Piotr Woźny, prezes ZE PAK, zapewnia o ciągłości pracy nad budową elektrowni atomowej w Pątnowie
Piotr Woźny, prezes ZE PAK, udzielił niedawno wywiadu na temat trwającej konstrukcji elektrowni jądrowej w Pątnowie, położonym blisko Konina. W swoich słowach zdementował plotki o rzekomym spowolnieniu lub zatrzymaniu prac nad inwestycją. Zasugerował, że takiego stanu rzeczy nie zaobserwowano. Informacje te zostały podane publiczności krótko przed tym, jak ogólnopolskie media zaczęły sugerować przeciwne twierdzenia – że projekt został momentalnie wstrzymany z powodów politycznych.

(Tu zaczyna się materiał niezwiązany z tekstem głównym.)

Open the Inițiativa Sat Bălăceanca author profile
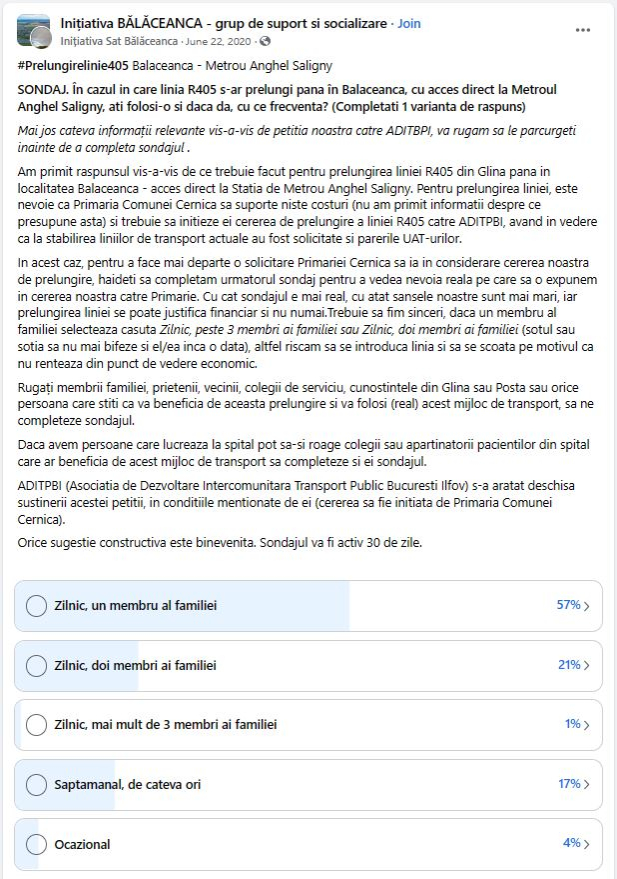 pyautogui.click(x=120, y=41)
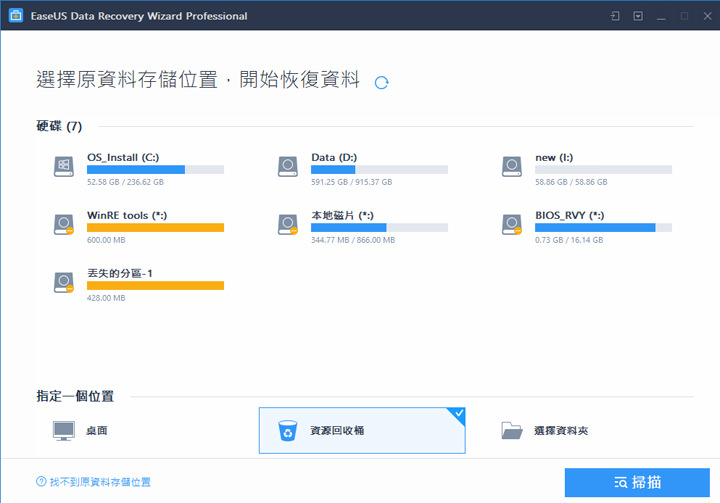Viewport: 720px width, 503px height.
Task: Choose the 本地磁片 partition icon
Action: (288, 223)
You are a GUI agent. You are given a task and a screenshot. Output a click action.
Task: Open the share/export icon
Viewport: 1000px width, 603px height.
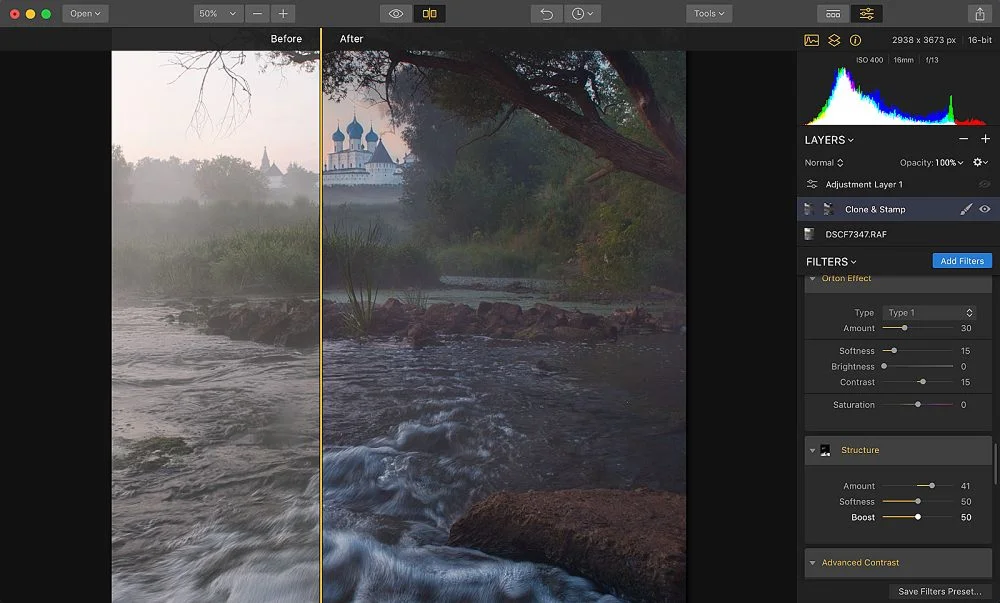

Na przełomie ostatniego tygodnia w Koninie odbył się Festiwal Klimatyczna Rewolucja. Organizowany przez Młodych Ambasadorów Klimatu, skupiający się na ważkich zagadnieniach związanych z ekologią i środowiskiem naturalnym. Wśród różnorodnych tematów poruszanych podczas tego wydarzenia znalazła się również kwestia omawianej elektrowni jądrowej w Koninie. Ten projekt był często przywoływany w czasie ostatniej kampanii wyborczej, a kandydaci na różne stanowiska straszyli społeczeństwo możliwością jego „zamrożenia”.
Podczas festiwalu doszło do rozmowy z Piotrem Woźnym, który również uczestniczył w tym wydarzeniu. Został poproszony o odniesienie się do kwestii projektu elektrowni i komentarzy polityków na ten temat. Woźny postrzega deklaracje polityków dotyczące wsparcia dla projektu jako bardzo dobry znak. W swoim wystąpieniu odniósł się również do niedawnych słów Macieja Bando, pełnomocnika rządu ds. strategicznej infrastruktury energetycznej.
Maciej Bando przekazał informacje, według których budowa pierwszej elektrowni atomowej na Pomorzu ma kosztować 150 miliardów złotych. Z tego kwoty, 115 miliardów to koszt samej konstrukcji, a dodatkowe 35 miliardów to koszt związany z tworzeniem niezbędnej infrastruktury. Piotr Woźny uważa to za istotne, ponieważ w Koninie nie będzie konieczności inwestowania w dodatkową infrastrukturę. W ocenie prezesa ZE PAK, lokalizacja Konin-Pątnów to najodpowiedniejsze miejsce na budowę elektrowni atomowej w Polsce.